Provided text: Begin

Our helix/coil transition program, AGADIR, predicted the global helical behavior of peptides in solution. A calculation performed with 423 peptides gave results comparable to the data obtained by circular dichroism. AGADIR also roughly described the helicity at a residue level, and reproduced the tendencies obtained from nuclear magnetic resonance (NMR) data Munoz and Serrano 1995a, Munoz and Serrano 1995b. This algorithm was used to design mutations in protein α-helices and successful improvements of the helical tendencies of both the isolated peptides and the proteins were achieved Villegas et al 1996, Munoz et al 1996, Viguera et al 1996. The engineered proteins showed higher resistance towards chemical and thermal denaturations.

Two new approaches to model the formation of helical segments, the multiple sequence approximation (AGADIRms) and the one-sequence approximation (AGADIR1s) were extensively compared with the original (Muñoz & Serrano, 1997). While AGADIR1s and AGADIRms are virtually identical (for polyalanine peptide sequences of less than 50 residues), the new formalisms are more precise than the residue-partition function of AGADIR. They also perform equally to the Lifson-Roig formalism, despite the differences in the treatment of helix/coil cooperativity, when an equivalent set of parameters is used (Muñoz & Serrano, 1997).

However, details of the energetics are not yet properly implemented in helix/coil transition algorithms. First, electrostatic interactions are partially treated, i.e. only i, i + 1, i, i + 2,i, i + 3 and i, i + 4 interactions are considered, while charges separated by more than 20 Å in a helical peptide contribute to helix stability (Sitkof et al., 1994). Second, the ionic strength is not taken into consideration, although experiments established its strong effect on helix stability, even in neutral peptides (Scholtz et al., 1991). Third, the helical propensity of the 20 amino acid residues depends on their position in the α-helix (Petukhov et al., 1998), and helix/coil transition algorithms use, in contrast, a single set of parameters for all the positions of the helix (except the capping residues). Finally, recently identified sequence motifs stabilize the helical conformation, because contacts between helical and non-helical residues are formed (the “hydrophobic staple”; Munoz et al 1995, Munoz and Serrano 1995a, Creamer and Rose 1995; the “Schellman motif”; Viguera & Serrano, 1995a; and the “Pro-capping motif”; Prieto & Serrano, 1997). Since a residue either before the N-cap, or after the C-cap, is involved, classical helix/coil transition algorithms do not deal with these motifs.

Provided text: End
Supplied information: Begin

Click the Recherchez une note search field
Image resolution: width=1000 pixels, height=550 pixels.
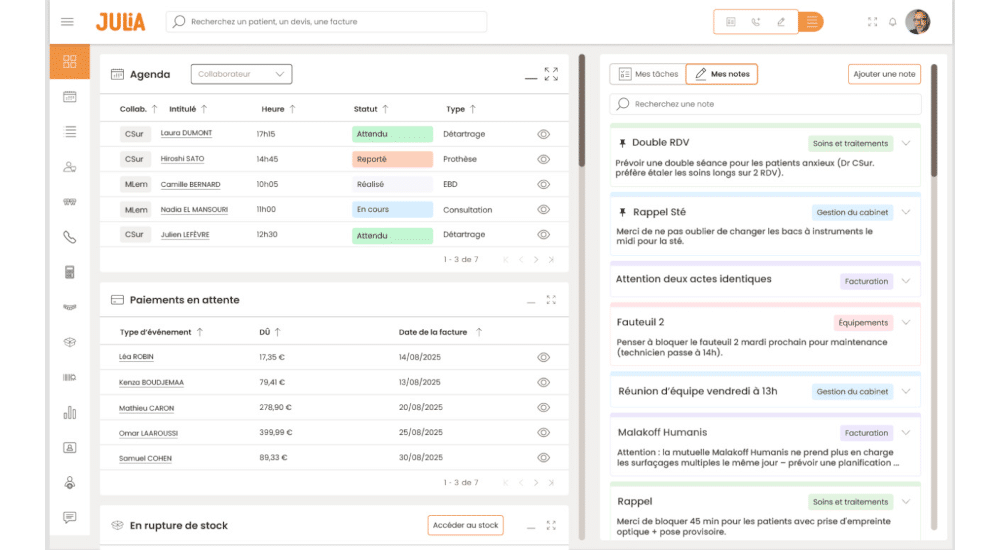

Supplied information: End

* **Exercise details**
For each statement, decide whether it agrees with the text on helix/coil transition algorithms, answering yes or no and quoting the deciding words of that text: (a) AGADIR was tested in a calculation with 423 peptides; (b) AGADIR1s and AGADIRms give very different results for polyalanine sequences shorter than 50 residues; (c) helix/coil transition algorithms do not take ionic strength into account. The material was drawn from a different source than the text.

* **Expected output**
(a) Yes: "A calculation performed with 423 peptides gave results comparable to the data obtained by circular dichroism."
(b) No: "While AGADIR1s and AGADIRms are virtually identical (for polyalanine peptide sequences of less than 50 residues)"
(c) Yes: "Second, the ionic strength is not taken into consideration"